▶ Exercise material
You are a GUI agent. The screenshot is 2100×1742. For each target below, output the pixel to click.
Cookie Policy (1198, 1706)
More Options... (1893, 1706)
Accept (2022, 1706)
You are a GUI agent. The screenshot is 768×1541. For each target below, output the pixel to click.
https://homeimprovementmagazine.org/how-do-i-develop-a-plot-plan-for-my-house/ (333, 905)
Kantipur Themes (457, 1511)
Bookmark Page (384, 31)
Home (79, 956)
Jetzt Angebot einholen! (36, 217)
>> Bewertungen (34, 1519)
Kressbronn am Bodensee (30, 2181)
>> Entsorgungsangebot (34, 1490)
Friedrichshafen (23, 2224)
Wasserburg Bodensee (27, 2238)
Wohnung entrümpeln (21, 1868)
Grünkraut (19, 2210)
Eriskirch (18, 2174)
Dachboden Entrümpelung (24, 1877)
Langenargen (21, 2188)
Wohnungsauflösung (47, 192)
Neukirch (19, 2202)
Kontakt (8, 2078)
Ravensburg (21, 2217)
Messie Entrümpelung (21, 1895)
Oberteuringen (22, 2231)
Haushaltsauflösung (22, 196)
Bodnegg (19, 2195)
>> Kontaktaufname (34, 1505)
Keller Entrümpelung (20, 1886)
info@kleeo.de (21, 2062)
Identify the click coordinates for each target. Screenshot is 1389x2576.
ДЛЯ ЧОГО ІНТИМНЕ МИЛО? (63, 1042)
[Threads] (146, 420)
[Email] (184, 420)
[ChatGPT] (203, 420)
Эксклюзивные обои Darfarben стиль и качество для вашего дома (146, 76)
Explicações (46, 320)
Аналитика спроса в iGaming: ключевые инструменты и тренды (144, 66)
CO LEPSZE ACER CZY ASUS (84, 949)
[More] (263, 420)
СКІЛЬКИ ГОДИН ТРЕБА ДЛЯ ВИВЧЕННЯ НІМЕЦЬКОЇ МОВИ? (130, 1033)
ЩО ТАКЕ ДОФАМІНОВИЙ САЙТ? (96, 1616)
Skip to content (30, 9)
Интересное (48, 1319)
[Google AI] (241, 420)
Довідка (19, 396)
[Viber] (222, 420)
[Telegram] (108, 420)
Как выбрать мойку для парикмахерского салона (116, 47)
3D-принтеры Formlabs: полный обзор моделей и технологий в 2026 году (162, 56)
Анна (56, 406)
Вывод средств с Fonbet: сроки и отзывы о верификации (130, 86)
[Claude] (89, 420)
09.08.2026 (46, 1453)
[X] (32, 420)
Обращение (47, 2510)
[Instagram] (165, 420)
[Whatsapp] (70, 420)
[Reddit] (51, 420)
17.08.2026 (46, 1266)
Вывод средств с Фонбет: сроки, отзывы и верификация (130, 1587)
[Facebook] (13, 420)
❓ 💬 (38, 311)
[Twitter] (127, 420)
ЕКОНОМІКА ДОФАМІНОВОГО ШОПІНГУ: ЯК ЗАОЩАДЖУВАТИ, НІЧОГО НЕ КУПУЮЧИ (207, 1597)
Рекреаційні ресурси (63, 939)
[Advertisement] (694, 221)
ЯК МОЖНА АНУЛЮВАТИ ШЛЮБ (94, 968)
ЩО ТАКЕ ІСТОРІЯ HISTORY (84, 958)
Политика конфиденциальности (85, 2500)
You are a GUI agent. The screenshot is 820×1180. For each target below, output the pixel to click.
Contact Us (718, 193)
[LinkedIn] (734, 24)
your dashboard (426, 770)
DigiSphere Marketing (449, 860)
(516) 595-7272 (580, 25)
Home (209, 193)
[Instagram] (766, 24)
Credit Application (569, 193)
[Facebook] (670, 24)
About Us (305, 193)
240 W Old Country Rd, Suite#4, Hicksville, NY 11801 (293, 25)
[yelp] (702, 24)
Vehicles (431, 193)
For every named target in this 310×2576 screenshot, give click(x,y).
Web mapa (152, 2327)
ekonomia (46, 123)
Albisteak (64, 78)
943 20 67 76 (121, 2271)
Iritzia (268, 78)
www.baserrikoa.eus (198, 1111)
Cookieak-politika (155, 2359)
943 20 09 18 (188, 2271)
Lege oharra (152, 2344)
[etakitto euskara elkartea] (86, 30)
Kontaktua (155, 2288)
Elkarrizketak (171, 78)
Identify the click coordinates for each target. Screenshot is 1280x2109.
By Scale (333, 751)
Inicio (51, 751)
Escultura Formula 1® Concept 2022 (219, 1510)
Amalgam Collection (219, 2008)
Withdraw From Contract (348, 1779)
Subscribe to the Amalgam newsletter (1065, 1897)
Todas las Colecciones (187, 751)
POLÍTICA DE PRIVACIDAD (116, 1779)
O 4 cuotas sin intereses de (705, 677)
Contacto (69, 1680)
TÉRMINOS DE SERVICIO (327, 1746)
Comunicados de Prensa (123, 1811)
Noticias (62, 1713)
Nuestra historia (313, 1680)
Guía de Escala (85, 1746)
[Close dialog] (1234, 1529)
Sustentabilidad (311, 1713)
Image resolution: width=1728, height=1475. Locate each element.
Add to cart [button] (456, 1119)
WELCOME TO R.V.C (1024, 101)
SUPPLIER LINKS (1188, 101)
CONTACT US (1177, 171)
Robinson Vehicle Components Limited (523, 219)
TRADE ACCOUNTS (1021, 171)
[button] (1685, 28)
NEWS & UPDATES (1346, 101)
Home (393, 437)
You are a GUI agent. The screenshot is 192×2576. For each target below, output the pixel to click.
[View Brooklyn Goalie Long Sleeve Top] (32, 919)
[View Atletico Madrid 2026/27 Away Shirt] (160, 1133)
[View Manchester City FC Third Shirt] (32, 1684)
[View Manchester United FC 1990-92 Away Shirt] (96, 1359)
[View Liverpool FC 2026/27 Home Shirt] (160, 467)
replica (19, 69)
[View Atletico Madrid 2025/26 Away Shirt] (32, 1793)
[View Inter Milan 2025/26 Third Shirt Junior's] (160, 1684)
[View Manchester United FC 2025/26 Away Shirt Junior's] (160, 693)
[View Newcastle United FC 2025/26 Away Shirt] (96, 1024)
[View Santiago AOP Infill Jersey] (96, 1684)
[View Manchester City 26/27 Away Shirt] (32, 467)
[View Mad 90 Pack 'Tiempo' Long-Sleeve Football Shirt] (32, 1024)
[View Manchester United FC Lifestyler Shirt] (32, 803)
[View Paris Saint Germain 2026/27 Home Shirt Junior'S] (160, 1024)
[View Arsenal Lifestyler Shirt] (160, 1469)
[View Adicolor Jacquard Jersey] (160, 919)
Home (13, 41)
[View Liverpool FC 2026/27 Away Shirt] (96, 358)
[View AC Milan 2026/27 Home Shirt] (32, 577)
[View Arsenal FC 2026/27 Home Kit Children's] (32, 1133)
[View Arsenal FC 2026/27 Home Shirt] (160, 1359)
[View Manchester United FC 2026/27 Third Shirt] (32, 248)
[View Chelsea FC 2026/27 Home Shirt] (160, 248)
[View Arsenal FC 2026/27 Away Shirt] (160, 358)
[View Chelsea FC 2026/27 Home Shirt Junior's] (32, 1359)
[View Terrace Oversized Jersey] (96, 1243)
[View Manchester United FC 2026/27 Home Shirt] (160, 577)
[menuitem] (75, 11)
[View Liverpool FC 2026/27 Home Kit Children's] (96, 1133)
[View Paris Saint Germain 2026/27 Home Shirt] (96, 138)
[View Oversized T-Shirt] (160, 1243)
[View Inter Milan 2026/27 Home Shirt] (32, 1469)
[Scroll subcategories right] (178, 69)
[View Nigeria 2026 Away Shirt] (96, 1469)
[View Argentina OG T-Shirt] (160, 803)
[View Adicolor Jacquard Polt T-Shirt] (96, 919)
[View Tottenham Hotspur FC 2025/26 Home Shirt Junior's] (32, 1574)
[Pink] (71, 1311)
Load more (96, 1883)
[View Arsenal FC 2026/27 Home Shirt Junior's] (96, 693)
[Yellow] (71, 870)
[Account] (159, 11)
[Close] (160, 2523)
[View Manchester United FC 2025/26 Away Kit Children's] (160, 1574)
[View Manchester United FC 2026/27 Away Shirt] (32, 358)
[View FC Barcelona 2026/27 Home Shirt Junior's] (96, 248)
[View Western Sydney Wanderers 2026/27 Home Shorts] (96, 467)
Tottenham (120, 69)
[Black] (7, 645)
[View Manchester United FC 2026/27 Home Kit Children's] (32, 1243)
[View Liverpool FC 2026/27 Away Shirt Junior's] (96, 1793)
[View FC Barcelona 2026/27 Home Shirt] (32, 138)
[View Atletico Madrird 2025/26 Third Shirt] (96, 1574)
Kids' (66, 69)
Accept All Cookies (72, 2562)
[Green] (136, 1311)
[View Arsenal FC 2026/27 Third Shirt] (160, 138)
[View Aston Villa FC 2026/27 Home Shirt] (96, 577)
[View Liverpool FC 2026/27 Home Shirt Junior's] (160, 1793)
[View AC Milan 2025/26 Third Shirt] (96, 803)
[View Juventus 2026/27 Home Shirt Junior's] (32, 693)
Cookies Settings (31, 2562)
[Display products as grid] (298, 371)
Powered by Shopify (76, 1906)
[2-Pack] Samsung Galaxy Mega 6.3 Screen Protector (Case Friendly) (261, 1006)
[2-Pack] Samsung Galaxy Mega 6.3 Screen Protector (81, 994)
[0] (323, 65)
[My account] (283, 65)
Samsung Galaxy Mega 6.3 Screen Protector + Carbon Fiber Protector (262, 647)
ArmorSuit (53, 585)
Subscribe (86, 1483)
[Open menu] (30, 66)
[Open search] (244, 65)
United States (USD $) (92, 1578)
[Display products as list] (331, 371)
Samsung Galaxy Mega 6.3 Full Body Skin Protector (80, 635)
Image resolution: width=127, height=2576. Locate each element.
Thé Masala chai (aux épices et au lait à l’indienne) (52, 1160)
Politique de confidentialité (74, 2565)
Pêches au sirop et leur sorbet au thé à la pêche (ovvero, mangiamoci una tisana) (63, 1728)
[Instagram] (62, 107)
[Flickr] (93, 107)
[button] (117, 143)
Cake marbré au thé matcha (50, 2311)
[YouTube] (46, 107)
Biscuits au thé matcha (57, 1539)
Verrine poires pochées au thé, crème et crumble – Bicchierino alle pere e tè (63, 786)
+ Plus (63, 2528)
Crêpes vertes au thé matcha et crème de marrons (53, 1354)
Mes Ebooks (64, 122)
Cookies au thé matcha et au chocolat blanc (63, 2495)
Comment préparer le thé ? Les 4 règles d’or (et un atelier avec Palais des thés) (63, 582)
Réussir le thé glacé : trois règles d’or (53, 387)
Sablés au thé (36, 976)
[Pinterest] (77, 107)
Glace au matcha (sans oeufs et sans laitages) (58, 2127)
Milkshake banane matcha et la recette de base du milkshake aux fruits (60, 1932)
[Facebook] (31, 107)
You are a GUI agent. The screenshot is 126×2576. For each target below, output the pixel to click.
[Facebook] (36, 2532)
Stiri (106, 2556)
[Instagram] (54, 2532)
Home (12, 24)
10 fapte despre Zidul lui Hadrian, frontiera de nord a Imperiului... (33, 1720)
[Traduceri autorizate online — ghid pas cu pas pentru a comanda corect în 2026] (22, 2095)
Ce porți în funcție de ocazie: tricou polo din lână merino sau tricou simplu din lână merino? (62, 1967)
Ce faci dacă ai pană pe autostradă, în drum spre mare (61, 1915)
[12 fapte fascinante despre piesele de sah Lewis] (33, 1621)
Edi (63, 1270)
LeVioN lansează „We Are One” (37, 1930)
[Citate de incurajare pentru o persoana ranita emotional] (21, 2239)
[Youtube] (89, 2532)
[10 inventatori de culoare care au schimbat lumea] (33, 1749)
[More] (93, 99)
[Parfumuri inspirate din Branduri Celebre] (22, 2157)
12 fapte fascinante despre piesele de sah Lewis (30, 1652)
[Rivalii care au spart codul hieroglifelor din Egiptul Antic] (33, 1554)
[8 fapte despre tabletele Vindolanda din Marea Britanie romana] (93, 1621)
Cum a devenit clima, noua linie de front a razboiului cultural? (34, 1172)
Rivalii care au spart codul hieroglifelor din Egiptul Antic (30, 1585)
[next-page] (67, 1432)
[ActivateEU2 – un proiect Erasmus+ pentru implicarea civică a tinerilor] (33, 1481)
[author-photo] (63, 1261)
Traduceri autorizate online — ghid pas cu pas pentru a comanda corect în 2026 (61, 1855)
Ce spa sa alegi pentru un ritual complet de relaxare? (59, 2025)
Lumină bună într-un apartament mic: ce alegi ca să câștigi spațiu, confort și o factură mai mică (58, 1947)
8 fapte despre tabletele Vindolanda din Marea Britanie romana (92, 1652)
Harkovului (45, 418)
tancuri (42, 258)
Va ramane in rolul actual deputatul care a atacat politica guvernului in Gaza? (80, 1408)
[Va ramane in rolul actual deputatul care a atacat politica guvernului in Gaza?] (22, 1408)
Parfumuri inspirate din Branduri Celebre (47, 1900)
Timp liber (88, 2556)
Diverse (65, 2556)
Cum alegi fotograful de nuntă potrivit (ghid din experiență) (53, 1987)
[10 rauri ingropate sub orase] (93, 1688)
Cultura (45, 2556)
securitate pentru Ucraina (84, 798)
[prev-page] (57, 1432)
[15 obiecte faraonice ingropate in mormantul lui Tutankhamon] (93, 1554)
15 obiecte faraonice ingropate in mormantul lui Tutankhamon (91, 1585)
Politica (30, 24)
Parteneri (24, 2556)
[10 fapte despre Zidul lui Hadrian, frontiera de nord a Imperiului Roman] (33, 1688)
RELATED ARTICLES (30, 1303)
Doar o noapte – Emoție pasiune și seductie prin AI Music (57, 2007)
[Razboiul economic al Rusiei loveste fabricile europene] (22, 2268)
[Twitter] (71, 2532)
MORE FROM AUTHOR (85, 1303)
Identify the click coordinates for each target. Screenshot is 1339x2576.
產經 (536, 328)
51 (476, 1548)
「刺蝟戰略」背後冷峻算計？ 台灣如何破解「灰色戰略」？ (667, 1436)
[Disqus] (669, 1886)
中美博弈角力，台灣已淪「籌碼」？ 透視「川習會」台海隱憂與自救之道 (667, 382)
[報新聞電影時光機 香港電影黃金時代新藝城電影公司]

▶ What you have to do
Give only the lines from the one holding "Albisteak (64, 78)" through the one holding "SUPPLIER LINKS (1188, 101)", each restated exactly as it appears above.

▶ Answer to the problem
Albisteak (64, 78)
943 20 67 76 (121, 2271)
Iritzia (268, 78)
www.baserrikoa.eus (198, 1111)
Cookieak-politika (155, 2359)
943 20 09 18 (188, 2271)
Lege oharra (152, 2344)
[etakitto euskara elkartea] (86, 30)
Kontaktua (155, 2288)
Elkarrizketak (171, 78)
Identify the click coordinates for each target. Screenshot is 1280x2109.
By Scale (333, 751)
Inicio (51, 751)
Escultura Formula 1® Concept 2022 (219, 1510)
Amalgam Collection (219, 2008)
Withdraw From Contract (348, 1779)
Subscribe to the Amalgam newsletter (1065, 1897)
Todas las Colecciones (187, 751)
POLÍTICA DE PRIVACIDAD (116, 1779)
O 4 cuotas sin intereses de (705, 677)
Contacto (69, 1680)
TÉRMINOS DE SERVICIO (327, 1746)
Comunicados de Prensa (123, 1811)
Noticias (62, 1713)
Nuestra historia (313, 1680)
Guía de Escala (85, 1746)
[Close dialog] (1234, 1529)
Sustentabilidad (311, 1713)
Image resolution: width=1728, height=1475. Locate each element.
Add to cart [button] (456, 1119)
WELCOME TO R.V.C (1024, 101)
SUPPLIER LINKS (1188, 101)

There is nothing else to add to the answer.